FIRST-LINE DATA

Focus on sustained DMR, a key criterion of TFR eligibility in the firstline1,2

  • Enrollment criteria: adults with Ph+ CML-CP; e13a2/b2a2 and/or e14a2/b3a2 transcripts; ≥2 years on frontline TASIGNA; and MR4.5 at screening
  • The study design emphasized the importance of frequent monitoring of patients who stop TKI to ensure timely retreatment2
  • Patients entered the TFR phase after sustaining a deep molecular response during the consolidation phase of the trial. Patients with MR4.5 in their last assessment, no assessment worse than MR4.0, and ≤2 assessments between MR4.0 and MR4.5 were eligible to enter the TFR phase and safely stop TASIGNA treatment2

SECOND-LINE DATA

For those patients who switched from imatinib: Focus on sustained DMR, a key criterion for the opportunity of TFR eligibility in the second-line1,3

  • Enrollment criteria: adults with Ph+ CML-CP; e13a2/b2a2 and/or e14a2/b3a2 transcripts; ≥3 years of TKI therapy (first imatinib for >4 weeks, then TASIGNA for ≥2 years); No documented MR4.5 at time of switch to TASIGNA; and achieved MR4.5 on TASIGNA3
  • The study design emphasized the importance of frequent monitoring of patients who stop TKI therapy to ensure timely retreatment3
  • Patients entered the TFR phase after achieving a deep molecular response during the consolidation phase of the trial. Patients who maintained MR4.5 during the consolidation phase (no loss of MR4.5 confirmed in a consecutive assessment within 4 weeks) were eligible to enter the TFR phase and safely stop TASIGNA treatment3

ENESTfreedom is a single-arm, phase II trial assessing the potential for treatment-free remission in 215 patients with Ph+ CML-CP following frontline nilotinib treatment. The primary efficacy endpoint was the proportion of patients who were in MMR without reinitiation of treatment at week 48 of the TFR phase.
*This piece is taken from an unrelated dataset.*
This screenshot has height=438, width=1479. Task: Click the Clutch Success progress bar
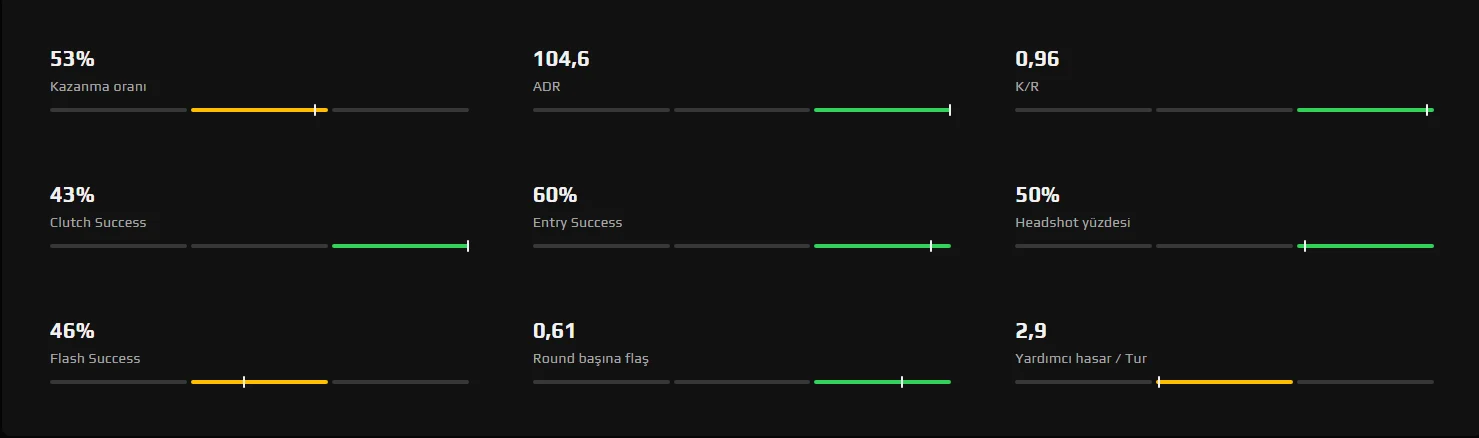point(259,246)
ENESTop is a single-arm, phase II trial assessing treatment-free remission in 163 patients with Ph+ CML-CP who had switched from imatinib to nilotinib. The primary efficacy endpoint was the proportion of patients with successful TFR at 48 weeks, defined as no loss of MMR or confirmed loss of MR4 (2 consecutive RQ-PCR tests) within the first 48 weeks of TFR.

  1. TASIGNA® (nilotinib) Summary of Product Characteristics. Basel, Switzerland: Novartis Pharma AG; May 2017.
  2. Hochhaus A, et al. ENESTfreedom Study. Leukemia [published online March 17, 2017]. 2017:1-7. doi:10.1038/leu.2017.63.
  3. Hughes TP, et al. J Clin Oncol. 2016;34(s):Abstract 7054.